# UHMW Slides



## kolias (Dec 26, 2008)

My experiment with the UHMW slides turned out much better than expected. 

Here are some pics to get the idea. The ¼” thick UHMW I used was left over pieces I had and they will be replaced when my new order arrives on Monday. Some refinements need to be done but that is the final design (I hope).

After doing some testing with the new slides, no way to go back to V-Groove bearings riding on an angle. The slides are MUCH more stable, smooth and above all silent.

The cost is also reduced drastically. A V-Groove bearing is about $12.00 on e-Bay and I needed 16. A piece of UHMW 4”x 24”x 3/8” at Lee Valley is $20.00 and is plenty to do all the slides in my machine and have a good chunk left over.


----------



## cgosnell (Oct 5, 2009)

I have just joined this forum, but I agree completely with your assessment.

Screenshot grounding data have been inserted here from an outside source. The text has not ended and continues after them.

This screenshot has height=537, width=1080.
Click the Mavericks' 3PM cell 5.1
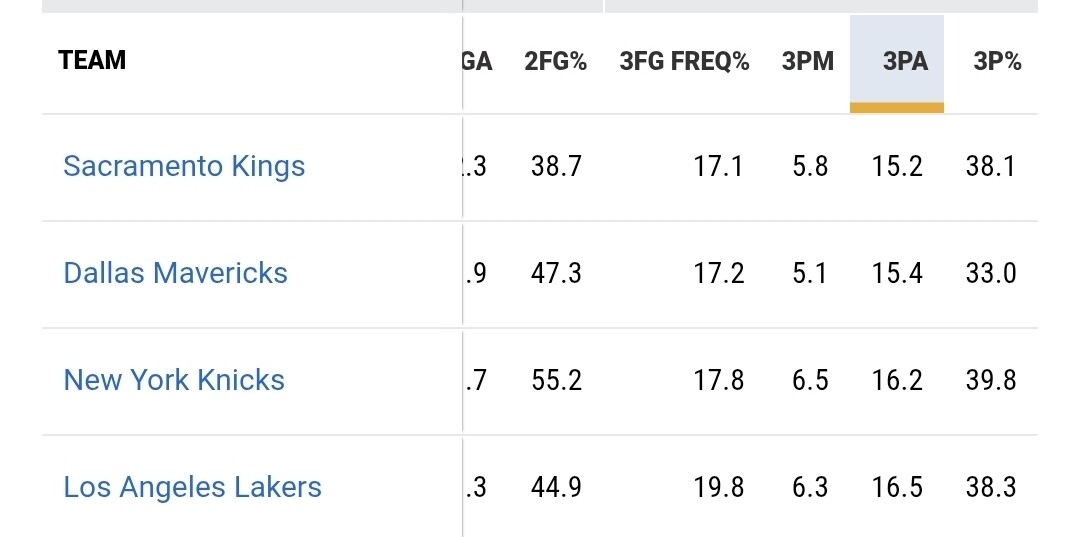pos(809,273)
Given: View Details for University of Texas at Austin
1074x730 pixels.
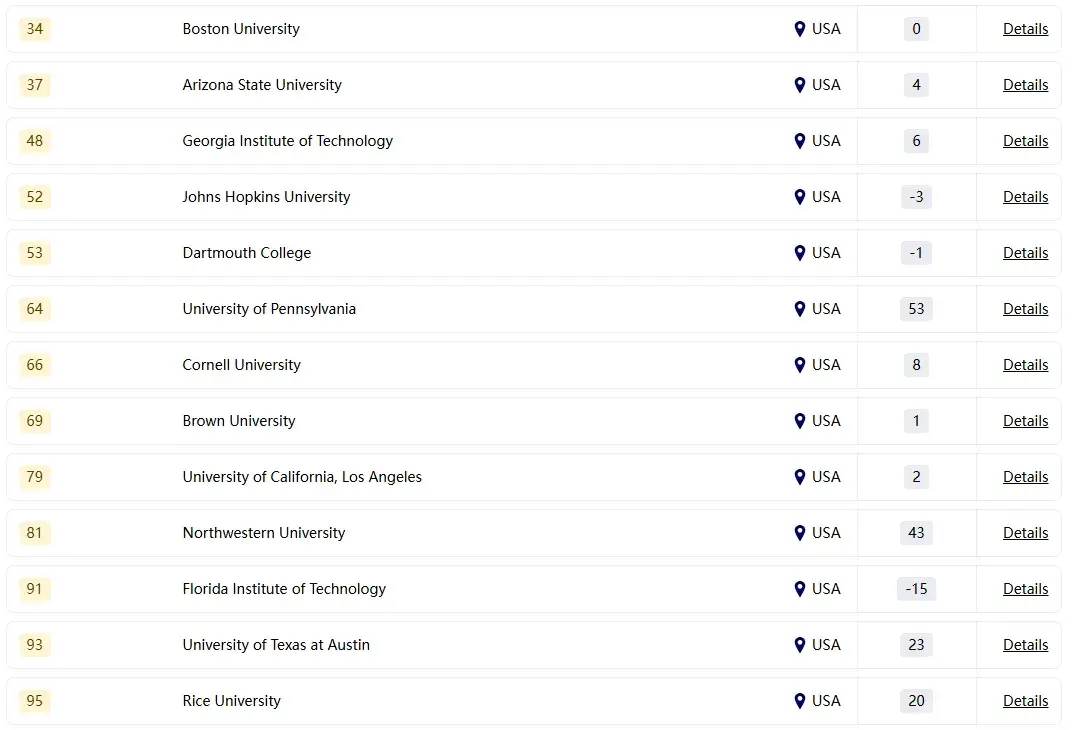Looking at the screenshot, I should tap(1025, 645).
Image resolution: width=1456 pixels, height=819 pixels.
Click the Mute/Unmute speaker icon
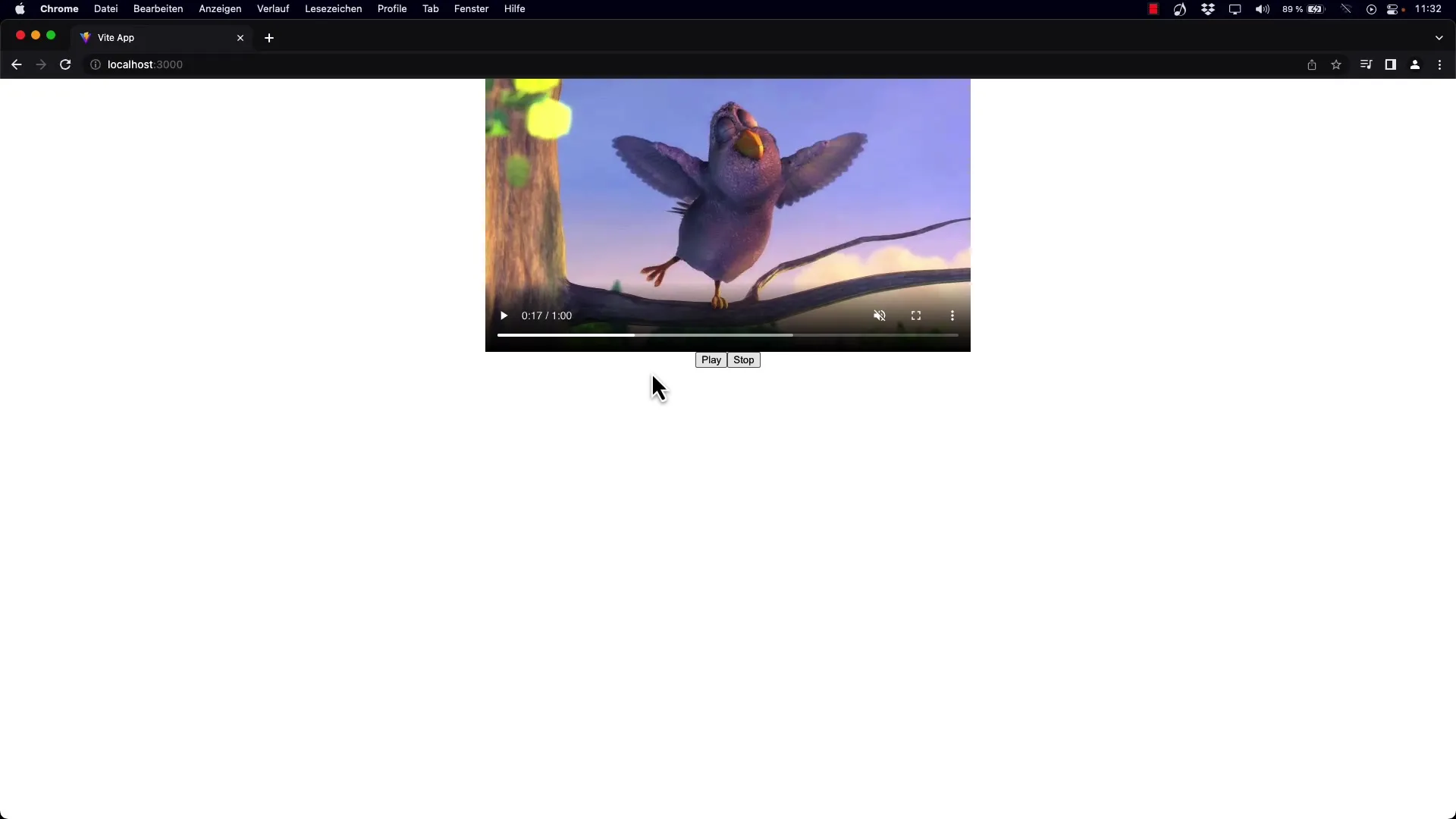(879, 315)
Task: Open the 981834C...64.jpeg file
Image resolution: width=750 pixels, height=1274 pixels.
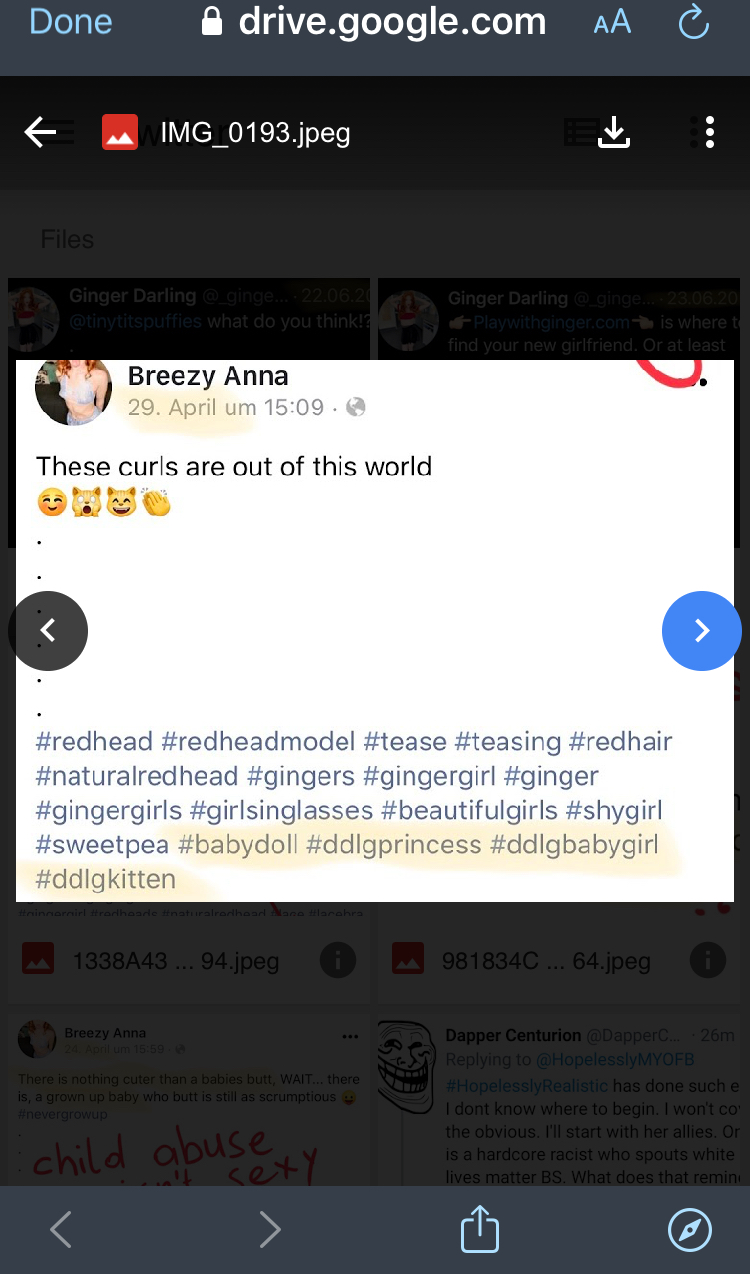Action: pos(546,961)
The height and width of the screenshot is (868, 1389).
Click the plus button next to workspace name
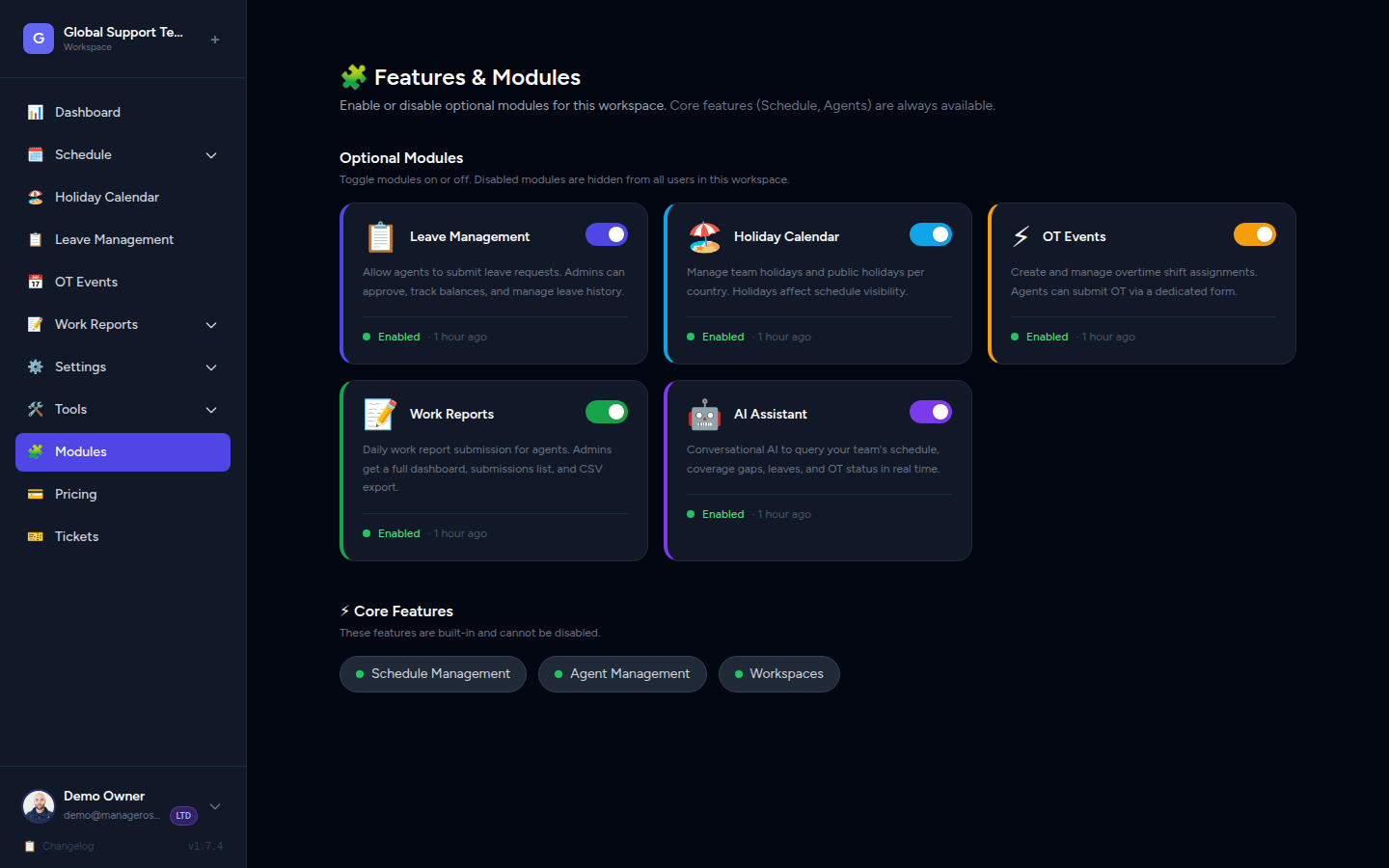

To me this material also seems must more resistant to dust, etc... than bearings. I am also concerned with the bearing mounting bolt, shaft, etc... being a source of play or non-rigidity in the setup.

I looks like you have the UHMW riding against aluminum angles. Have you tried UHMW blocks against UHMW guides?


----------



## kolias (Dec 26, 2008)

The aluminum angles are anodized aluminum which provides a very smooth surface. Of course riding on UHMW will be better but it will be more expensive. My experience so far with these slides is great and you are right, dust has no affect on the slides.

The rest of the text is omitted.